Sobre una población de 28,33 millones de habitantes en 31 aglomerados urbanos, la Encuesta Permanente de Hogares del Indec registró 13,5 millones de personas que estaban ocupadas y que buscan un empleo; de las cuales 12,1 millones se encontraban con un puesto de trabajo, sea en blanco o en negro; por cuenta propia o en relación de dependencia por un salario. La proyección al total país, con 45,1 millones de habitantes, determinó que la oferta laboral ascendió a 21,4 millones de personas, de las cuales 19,3 millones estaban empleadas en una actividad rentada y 2,1 millones no tenían empleo.

El relevamiento realizado por el Indec, sobre los 31 aglomerados urbanos, sólo un tercio registró tasas de dos dígitos: Mar del Plata con el 13,4%; Gran Córdoba el 13,1%; Partidos del Gran Buenos Aires y Salta con el 12,7%; Santa Rosa-Toay 11,2%; Gran Tucumán 10,7%; Gran Rosario 10,6%; Gran La Plata 10,5%; Concordia 10,4%; y San Nicolás-Villa Constitución 10,3%, en todos los casos sobre la oferta laboral.

La desocupación es un drama social y humano. El trabajador que ha sido despedido, por el cierre de una empresa, o por cualquier otra causa, como una reestructuración interna y no encuentra trabajo, es un ser que vive un profundo drama.  La falta de trabaja también golpea muy duro en la juventud, aquellos veinteañeros que intentan insertarse infructuosamente en el mercado laboral. El acceso al primer empleo les resulta algo inalcanzable. Muchos de ellos emigran. Dejan a sus familias para irse a la Capital donde siempre hay un rinconcito donde refugiarse o viajar al exterior. En los últimos tiempos muchos se van a Australia, donde encuentran fácilmente un trabajo que les permite vivir con cierta dignidad.
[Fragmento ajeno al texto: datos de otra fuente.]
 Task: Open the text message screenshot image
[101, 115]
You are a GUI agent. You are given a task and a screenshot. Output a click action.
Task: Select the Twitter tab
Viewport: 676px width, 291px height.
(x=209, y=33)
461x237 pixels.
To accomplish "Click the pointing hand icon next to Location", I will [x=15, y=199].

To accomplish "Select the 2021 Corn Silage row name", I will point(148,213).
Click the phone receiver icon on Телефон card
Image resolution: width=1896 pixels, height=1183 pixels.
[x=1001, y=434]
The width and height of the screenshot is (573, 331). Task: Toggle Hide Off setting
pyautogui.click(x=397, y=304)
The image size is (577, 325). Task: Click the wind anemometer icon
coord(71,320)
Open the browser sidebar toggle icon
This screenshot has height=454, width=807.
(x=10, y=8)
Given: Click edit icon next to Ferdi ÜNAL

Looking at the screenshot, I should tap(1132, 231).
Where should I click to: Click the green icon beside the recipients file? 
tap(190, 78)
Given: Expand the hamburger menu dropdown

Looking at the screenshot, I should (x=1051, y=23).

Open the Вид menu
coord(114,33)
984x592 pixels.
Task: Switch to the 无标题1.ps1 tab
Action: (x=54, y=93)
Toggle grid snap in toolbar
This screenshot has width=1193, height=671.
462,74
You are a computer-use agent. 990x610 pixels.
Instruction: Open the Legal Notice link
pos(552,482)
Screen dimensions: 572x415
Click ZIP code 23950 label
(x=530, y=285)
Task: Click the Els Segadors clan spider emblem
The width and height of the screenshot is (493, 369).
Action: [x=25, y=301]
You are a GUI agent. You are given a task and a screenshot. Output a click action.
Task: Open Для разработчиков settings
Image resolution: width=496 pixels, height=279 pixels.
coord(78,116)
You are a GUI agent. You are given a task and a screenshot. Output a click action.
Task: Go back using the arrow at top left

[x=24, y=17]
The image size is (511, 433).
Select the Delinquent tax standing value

El empleo depende de la actividad económica, especialmente de aquellas actividades que requieren mucha mano de obra, como la industria, y muy especialmente las de las Pymes, que hoy solo emplean el 50 % de sus capacidades. La desocupación, aun cuando sea un efecto y no una causa, debería ser el primero de los problemas de nuestra economía que debe encarar el nuevo gobierno.